Review: For Plan-B/Sackerson, ‘Weird’ is a good thing

Dee-Dee Darby-Duffin and Susanna Florence in "The Weird Play." Photo Courtesy: Plan-B/Rick Pollock

SALT LAKE CITY, Utah, March 5, 2018 (Gephardt Daily) — Can being weird be a good thing?

In the case of Plan-B’s “The Weird Play,” a co-production with Sackerson, playing in the Studio Theatre at the Rose Wagner Performing Arts Center downtown through March 11, the answer is unequivocally, yes.

It was a smart idea of the playwright Jenifer Nii to give her latest play this title, because it indicates to the audience that they are not going to see a comfy, linear narrative where the audience can easily identify who exactly the characters are. And chances are, the majority of people, when faced with an experimental, avant-garde play, are going to be thinking, for at least some of the time, “well, this is weird.”

The purpose of this sort of theatre is that if the audience is not bound by watching a realistic story, it frees up our brains to feel possibly larger, more visceral emotions, relating to deep inward feelings rather than to intellect. In this case, the play is a meditation on love.

As Nii says on the Plan-B website in describing the play: “Love is weird. Whom do you love? What do you love? How do you love? And why? ‘The Weird Play’ lives in the space between romance and devotion. ‘The Weird Play’ is a contemplation of first love, the ecstasy of love, really bad love, self love, religious love, the end of love, moving on from love. It’s different from anything I’ve ever done, putting into play every aspect of theatre I’ve been afraid of taking on.”

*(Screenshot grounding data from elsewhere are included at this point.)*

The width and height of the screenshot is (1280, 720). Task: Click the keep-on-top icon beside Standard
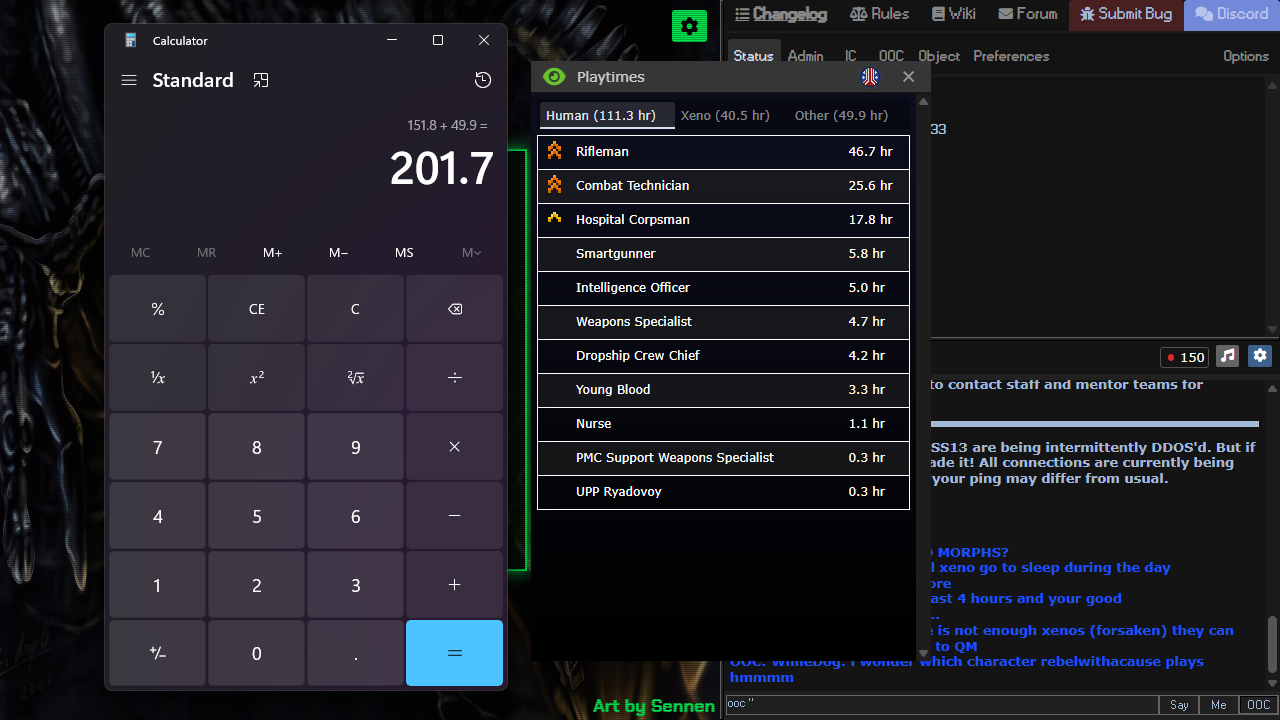261,80
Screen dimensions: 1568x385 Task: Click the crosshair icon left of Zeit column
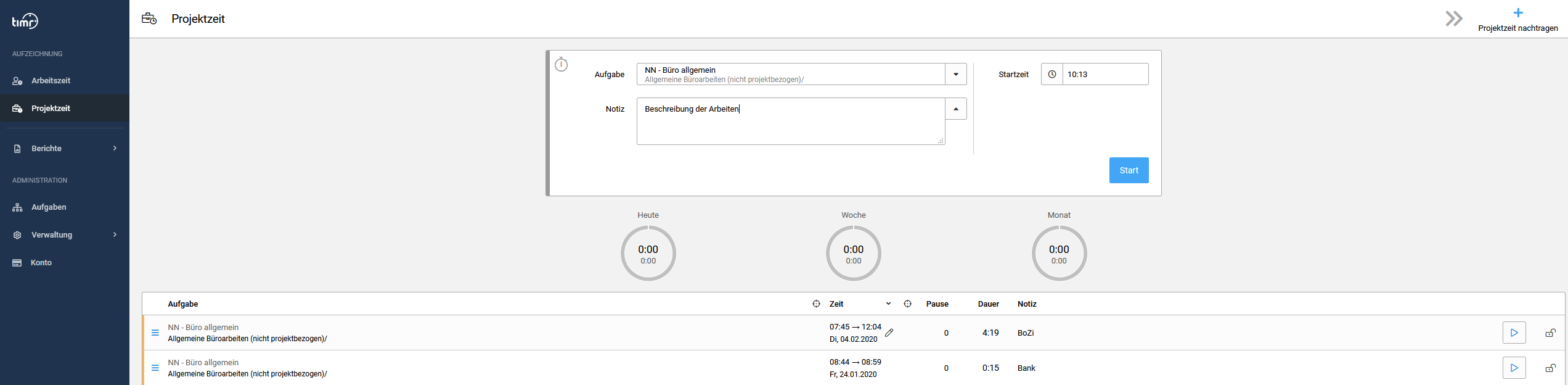coord(816,304)
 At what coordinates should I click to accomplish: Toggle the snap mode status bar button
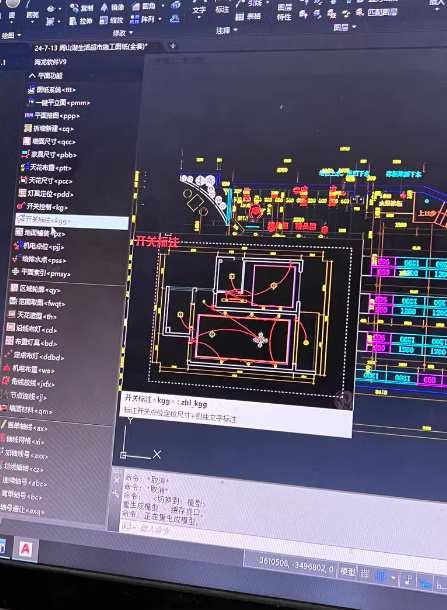[x=380, y=575]
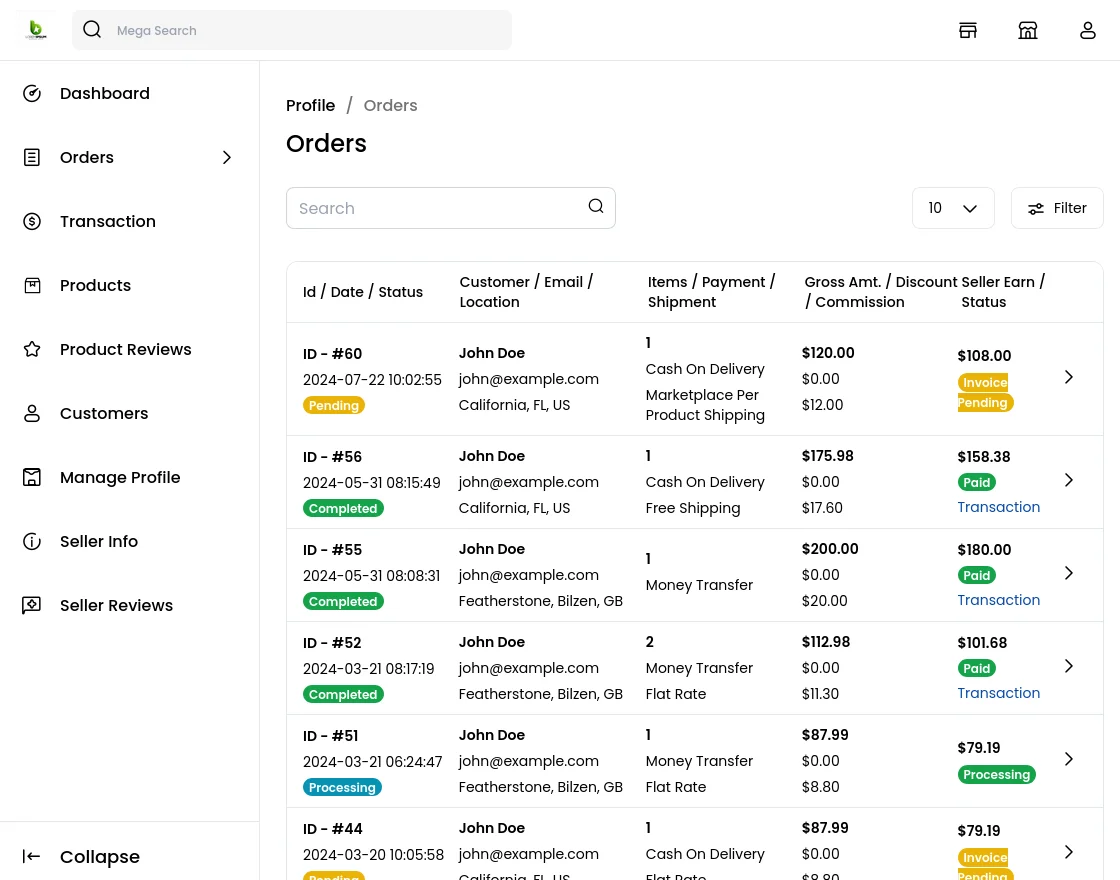Go to Profile via the breadcrumb
The width and height of the screenshot is (1120, 880).
click(x=311, y=105)
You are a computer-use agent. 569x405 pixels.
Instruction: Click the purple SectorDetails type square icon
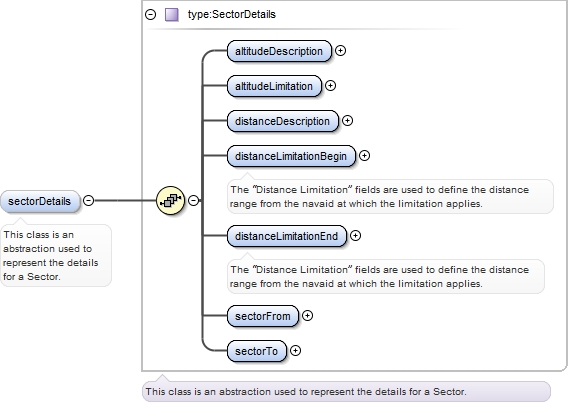pyautogui.click(x=172, y=15)
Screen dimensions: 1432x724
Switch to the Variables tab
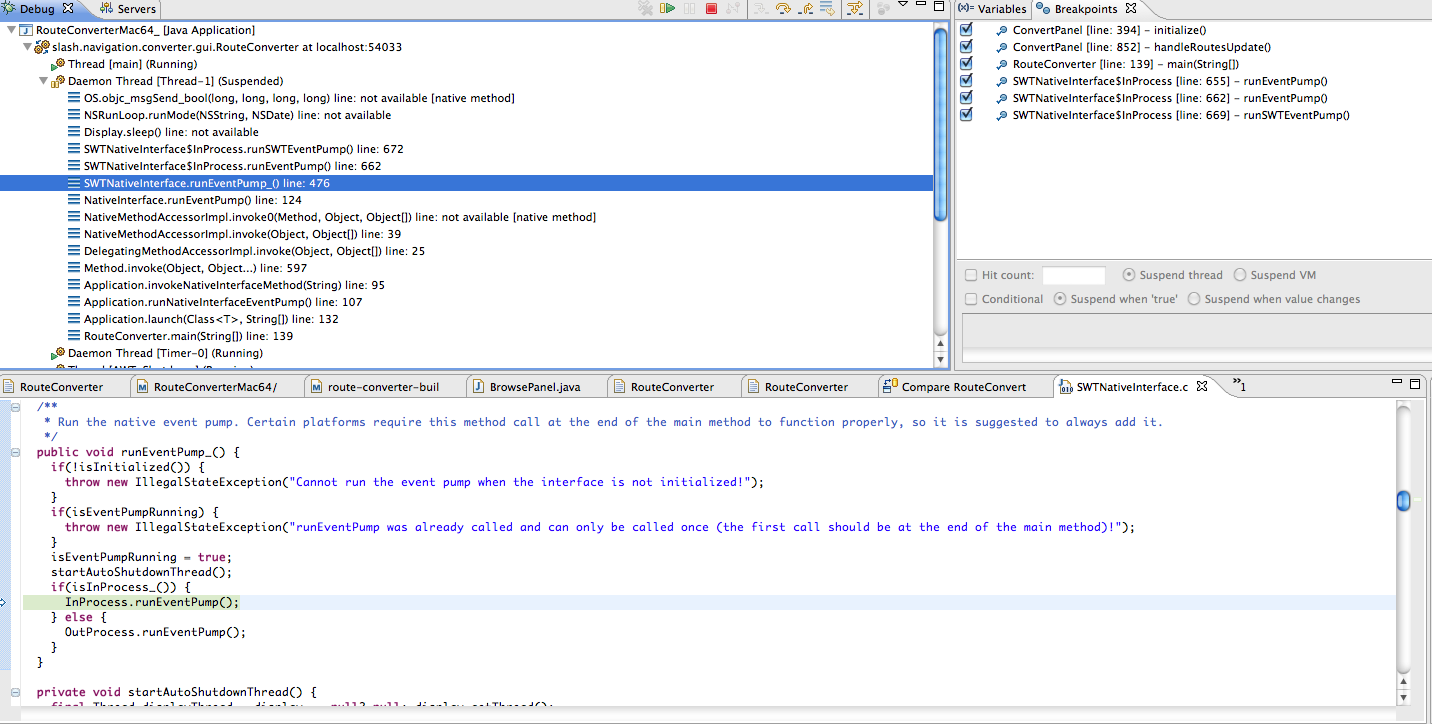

The show is based around a character called One, played by Susanna Florence, and another called Two, played by Dee-Dee Darby-Duffin. They inhabit a large, white room, that we learn has a lot of steps leading up to it and is high above a city. It might be heaven, it might be purgatory.

I suppose it could even be some kind of inverted hell. The character of Two could be a God of some sort, could be the personification of love; all shades of love, which also incorporates abusive and destructive love. April Fossen plays Three, a character that appears in the room mid-way through the play, then exits again, then reappears when One decides to leave the room and venture down to the city below.

Experimental plays at their worst (and as an offshoot the actors and the directors who assemble them) leave us with simply a confusing void, as we are shown chaos that simply makes us feel unsettled and scrambled. But at their best, as in this case, plays like this crack our hearts wide open and ruffle up the emotions we try to keep locked down on a daily basis.

Because of Nii’s writing, as well as the direction by Alex Ungerman and the performances of Darby-Duffin, Florence and Fossen, the evening is esoteric to be sure, but it also led me to ponder fundamental questions about the forms love and devotion can take, how love can transmogrify into boredom, even abuse; and also why love might end. Also, it reminds us to try to really see the people that are the closest to us. So even though the content is magically slippery, the actor’s performances are completely relatable, and I had no trouble following their trajectories.

The production elements are also utterly stunning. Sound design is by Cheryl Cluff, with lighting by Jaron Hermansen, costumes by Phil Lowe, set by Halee Rasmussen, and props by Arika Schockmel. There’s a sequence where One begins to pull white books from the bookshelves around the room, and as she removes each one, colored light shines from behind the bookshelves, which then pulses into different colors. It’s sequences like this that make “The Weird Play” the most visually arresting show I’ve seen in a long while, and in all, an evening that I would wholeheartedly recommend you do not miss.

The Weird Play” runs through March 11 at the Rose Wagner, 138 W. Broadway (300 South). The show plays Thursday, Friday and Saturday at 8 p.m., with additional performances Saturday at 4 p.m. and Sunday at 2 p.m. Tickets are $20; the run is sold out, but a pre-paid wait list will form in the Rose Wagner box office one hour before show time. You must be there, in person, to get on the wait list. Then check back five minutes before show time. As many waitlisters as possible will be seated at show time. Those who can’t be seated will receive a full refund. “The Weird Play” runs 70 minutes with no intermission.